GORBACIOF
Insomma, non c’è niente da fare: pur non essendo degli sfegatati fanclubbisti da curva sud, già dal primo fotogramma in cui Toni Servillo compare si comprende che il film è lui.
Spavaldo e consuntamente aitante, in un completo uguale dall’inizio alla fine e che lascia presupporre esercizi fisici e cattivo cibo, il sesso oscillante sotto i pantaloni, le gambe arcuate e i capelli appiattiti dalla brillantina: Marino Pacileo, alias Gorbaciof (dalla voglia di vino sulla fronte), trasuda disincanto e solitudine.
Siamo dalle parti di Le conseguenze dell’amore, di Paolo Sorrentino. E non solo per la centralità del personaggio – quasi gelido e quasi muto, eppure capace di inaspettate delicatezze sentimentali. Ma pure per la colorazione della pellicola, giocata tra i rossi sospesi e i verdi inquinati della pittura di Edward Hopper (che ultimamente si porta moltissimo), ma ahimé priva di quei giochi continui di geometrie sfalsate che contribuivano a dare all’ambientazione di Sorrentino un ineguagliabile fascino.
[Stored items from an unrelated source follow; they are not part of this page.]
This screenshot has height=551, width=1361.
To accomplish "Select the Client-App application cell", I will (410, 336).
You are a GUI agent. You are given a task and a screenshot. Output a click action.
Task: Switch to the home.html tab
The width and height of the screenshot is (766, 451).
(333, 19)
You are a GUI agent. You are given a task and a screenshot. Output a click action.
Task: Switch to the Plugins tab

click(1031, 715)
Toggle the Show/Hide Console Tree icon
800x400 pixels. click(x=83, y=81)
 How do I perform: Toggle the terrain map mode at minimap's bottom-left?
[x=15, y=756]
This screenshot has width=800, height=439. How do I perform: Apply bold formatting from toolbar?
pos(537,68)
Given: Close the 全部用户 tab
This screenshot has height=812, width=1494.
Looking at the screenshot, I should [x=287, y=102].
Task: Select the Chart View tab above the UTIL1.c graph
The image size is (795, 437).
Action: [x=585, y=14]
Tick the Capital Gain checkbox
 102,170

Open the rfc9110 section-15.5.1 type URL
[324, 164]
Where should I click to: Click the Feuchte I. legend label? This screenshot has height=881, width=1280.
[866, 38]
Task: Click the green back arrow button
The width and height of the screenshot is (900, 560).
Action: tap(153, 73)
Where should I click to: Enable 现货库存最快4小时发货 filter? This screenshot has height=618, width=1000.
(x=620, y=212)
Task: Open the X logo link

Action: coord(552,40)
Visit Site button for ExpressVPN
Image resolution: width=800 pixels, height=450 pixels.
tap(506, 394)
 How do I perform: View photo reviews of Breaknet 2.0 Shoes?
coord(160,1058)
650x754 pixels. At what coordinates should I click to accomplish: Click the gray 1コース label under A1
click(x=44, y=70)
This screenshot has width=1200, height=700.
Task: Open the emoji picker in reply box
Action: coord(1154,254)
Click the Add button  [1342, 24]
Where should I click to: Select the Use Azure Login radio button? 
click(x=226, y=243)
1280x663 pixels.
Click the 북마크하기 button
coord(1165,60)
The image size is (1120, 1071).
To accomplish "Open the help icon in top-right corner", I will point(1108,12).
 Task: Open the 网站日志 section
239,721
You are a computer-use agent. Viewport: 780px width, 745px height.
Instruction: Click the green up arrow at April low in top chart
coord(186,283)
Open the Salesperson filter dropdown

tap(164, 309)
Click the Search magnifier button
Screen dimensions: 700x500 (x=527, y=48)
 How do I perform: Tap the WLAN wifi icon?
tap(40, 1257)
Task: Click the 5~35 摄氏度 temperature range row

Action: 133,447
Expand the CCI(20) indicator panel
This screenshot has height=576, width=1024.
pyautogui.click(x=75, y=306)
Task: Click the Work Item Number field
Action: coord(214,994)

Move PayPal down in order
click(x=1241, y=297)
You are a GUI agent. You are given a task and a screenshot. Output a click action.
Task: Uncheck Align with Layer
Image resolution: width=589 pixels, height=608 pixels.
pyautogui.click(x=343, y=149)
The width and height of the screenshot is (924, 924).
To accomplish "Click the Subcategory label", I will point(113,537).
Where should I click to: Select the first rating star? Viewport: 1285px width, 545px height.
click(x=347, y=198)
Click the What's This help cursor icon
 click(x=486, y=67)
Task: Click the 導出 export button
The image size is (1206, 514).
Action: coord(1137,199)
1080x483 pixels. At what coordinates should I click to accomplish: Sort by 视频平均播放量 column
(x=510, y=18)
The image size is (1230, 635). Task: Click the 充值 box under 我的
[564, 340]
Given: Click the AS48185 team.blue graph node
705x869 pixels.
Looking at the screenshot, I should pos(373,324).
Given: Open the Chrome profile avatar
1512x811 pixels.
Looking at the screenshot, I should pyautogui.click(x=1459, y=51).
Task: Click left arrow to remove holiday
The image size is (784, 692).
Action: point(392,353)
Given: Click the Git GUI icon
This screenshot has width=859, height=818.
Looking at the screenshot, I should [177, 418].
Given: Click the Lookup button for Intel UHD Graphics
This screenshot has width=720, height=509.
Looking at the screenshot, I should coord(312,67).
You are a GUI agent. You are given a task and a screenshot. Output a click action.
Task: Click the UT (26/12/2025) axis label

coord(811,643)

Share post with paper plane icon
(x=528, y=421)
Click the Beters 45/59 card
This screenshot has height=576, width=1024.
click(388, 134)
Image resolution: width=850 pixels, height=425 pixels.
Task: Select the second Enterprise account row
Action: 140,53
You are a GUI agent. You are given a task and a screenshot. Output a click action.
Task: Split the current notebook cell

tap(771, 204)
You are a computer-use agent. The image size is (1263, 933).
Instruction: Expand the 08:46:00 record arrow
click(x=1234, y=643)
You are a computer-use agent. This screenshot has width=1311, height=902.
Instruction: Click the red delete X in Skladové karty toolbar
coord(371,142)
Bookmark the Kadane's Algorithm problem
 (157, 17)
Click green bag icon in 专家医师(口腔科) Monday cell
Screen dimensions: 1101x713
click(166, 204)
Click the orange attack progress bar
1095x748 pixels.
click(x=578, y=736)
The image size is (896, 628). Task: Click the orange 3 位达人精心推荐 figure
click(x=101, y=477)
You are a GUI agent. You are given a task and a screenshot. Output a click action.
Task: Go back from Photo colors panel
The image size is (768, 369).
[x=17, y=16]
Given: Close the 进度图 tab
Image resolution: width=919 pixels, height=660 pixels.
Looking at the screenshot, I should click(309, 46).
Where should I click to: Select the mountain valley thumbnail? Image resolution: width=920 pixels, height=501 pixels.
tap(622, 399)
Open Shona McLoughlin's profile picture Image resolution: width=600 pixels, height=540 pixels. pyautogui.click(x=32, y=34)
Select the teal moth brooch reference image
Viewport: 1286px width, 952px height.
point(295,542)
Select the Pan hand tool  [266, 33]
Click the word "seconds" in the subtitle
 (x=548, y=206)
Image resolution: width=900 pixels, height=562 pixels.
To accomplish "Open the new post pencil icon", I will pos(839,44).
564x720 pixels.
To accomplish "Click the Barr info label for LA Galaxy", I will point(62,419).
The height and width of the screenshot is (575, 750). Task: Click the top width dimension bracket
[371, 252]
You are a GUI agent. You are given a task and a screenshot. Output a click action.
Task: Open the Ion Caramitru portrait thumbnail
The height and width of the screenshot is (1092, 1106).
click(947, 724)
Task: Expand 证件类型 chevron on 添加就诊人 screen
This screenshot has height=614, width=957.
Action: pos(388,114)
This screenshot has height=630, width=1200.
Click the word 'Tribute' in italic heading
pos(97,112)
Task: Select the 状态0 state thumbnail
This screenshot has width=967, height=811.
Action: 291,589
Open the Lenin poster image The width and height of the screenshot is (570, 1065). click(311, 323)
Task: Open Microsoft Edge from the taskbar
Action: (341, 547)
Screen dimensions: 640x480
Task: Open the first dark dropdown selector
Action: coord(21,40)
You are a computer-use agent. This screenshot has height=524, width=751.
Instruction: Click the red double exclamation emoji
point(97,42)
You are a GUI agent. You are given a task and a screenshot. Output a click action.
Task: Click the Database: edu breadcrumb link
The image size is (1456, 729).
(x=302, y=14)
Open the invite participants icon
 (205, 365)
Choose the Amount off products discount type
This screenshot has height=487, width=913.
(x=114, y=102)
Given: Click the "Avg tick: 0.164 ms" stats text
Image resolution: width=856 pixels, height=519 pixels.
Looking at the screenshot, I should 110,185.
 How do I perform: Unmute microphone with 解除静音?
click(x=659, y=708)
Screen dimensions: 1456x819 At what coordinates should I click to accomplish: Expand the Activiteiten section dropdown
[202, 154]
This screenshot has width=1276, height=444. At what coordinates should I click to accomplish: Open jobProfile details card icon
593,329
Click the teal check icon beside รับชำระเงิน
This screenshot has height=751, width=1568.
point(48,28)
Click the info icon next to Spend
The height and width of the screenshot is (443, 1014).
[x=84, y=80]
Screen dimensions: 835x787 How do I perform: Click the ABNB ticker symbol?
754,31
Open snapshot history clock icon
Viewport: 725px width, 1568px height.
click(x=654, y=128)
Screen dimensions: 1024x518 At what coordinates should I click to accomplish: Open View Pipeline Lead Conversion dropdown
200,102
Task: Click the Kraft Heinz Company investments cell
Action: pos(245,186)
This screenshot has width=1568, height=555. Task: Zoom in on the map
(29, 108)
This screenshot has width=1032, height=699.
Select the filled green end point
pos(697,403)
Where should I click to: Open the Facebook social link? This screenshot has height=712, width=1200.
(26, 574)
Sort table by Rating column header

Del resto non siamo in Svizzera, ma nella Napoli di Diego De Silva, sceneggiatore del film, con contorno di ammiccamenti, illegalità più o meno veniali, coinvolgimenti eterodossi tra liberi professionisti e malaffare.
La trama è presto raccontata. Gorbaciof è un cassiere, meglio un ”ragioniere di carcere”, con il vizio del gioco. Sottrae, inizialmente in prestito, soldi all’ente, per poi rifonderli in caso di vincita. Ma si sa che i giocatori perdono quasi sempre, è il fascino dello scacco travestito da speranza. Sicché ad un certo punto è costretto a piegarsi sempre un po’ di più, affondando poco per volta in un torbido gioco, meschino e pericoloso, patrocinato su più fronti da figure che dovrebbero viceversa assicurare la giustizia. Fino a che l’amore non interviene, facendo dell’ambiguo protagonista un campione di fierezza e di abnegazione a protezione dell’amata: una giovane e incantevole asiatica, che il padre ristoratore e biscazziere rischia di giocarsi a poker, per le brame dei più. E già si intuisce come va a finire.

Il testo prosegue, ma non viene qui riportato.